The acquisition has been done to achieve operational efficiencies, to simplify the overall structure and is in line with the company’s growth strategy, Zee Entertainment spokesperson said in an emailed response to BloombergQuint’s queries. The film production and distribution business will be acquired at a book value of Rs 275 crore, subject to working capital adjustments on the date of transfer.

The acquired business division has a strong movie library (under production), which will be transferred to the parent as part of the deal, said the spokesperson, without elaborating on the size of the library.

The business division in question did a revenue of Rs 124 crore in fiscal 2019-20, lower than the Rs 299 crore in FY19 and Rs 166 crore in FY18.

While the transaction value is relatively small compared to Zee Entertainment’s size and may not have a material impact on the consolidated financial statements, cash is flowing from the holding company to a wholly owned subsidiary, said Hetal Dalal, president and chief operating officer at Institutional Investors Advisory Services.

Zee Studios

It is one of the largest subsidiaries of Zee. In the year ended March 2020:

  • Revenue from operations stood at Rs 467.3 crore—excluding other income of Rs 154.30 crore and profit after tax of Rs 155.30 crore.
  • The company has assets worth Rs 719.20 crore and liabilities of Rs 569 crore.
  • Assets include inventories of Rs 324.97 crore and borrowings of Rs 280.37 crore.
  • The company has cash and cash equivalent of Rs 2.2 crore at the end of March 2020.

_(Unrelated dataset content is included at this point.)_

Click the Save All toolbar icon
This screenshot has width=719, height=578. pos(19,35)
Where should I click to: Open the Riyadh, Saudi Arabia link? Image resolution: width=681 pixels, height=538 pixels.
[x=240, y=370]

Why Is Zee Buying Its Own Business?

Debenture Redemption

While Zee made no public disclosure about this, BloombergQuint found that the cash received by Zee Studios will be used to partially redeem optionally convertible debentures (OCDs) issued to parent Zee Entertainment. The company spokesperson confirmed this in response to BloombergQuint’s queries.

Zee Studios had raised an unsecured loan of Rs 522.36 crore in 2019 from Zee Entertainment by issuing of 522.36 crore 0% OCDs of Re 1 each.

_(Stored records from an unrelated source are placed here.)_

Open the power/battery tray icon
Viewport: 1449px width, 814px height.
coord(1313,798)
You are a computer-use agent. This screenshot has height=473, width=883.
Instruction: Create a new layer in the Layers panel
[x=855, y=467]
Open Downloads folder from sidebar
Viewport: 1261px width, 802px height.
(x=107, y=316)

The fair value of these financial instruments declined Rs 150 crore by March 2020 to Rs 439.52 crore, according to the balance sheet of Zee Studios. Adjusted for current liabilities, the outstanding value of these OCDs stood at Rs 280.14 crore at the end of March.

Zee had the option to convert or redeem Series-I of the OCDs worth Rs 167 crore as on Sept. 10. As per the terms, they were to be converted at a price of Rs 30 apiece or redeemed. Zee will be redeeming these OCDs.

The remaining set of OCDs worth Rs 161 crore and Rs 194.36 crore are to be redeemed In February and November 2022.

The film business acquisition will reduce the OCDs payable by the subsidiary to the (parent) company, said the company spokesperson.

In a nutshell, Zee is acquiring a business it already owns, albeit indirectly via a wholly owned subsidiary, so that the subsidiary can repay the loan it took from its parent.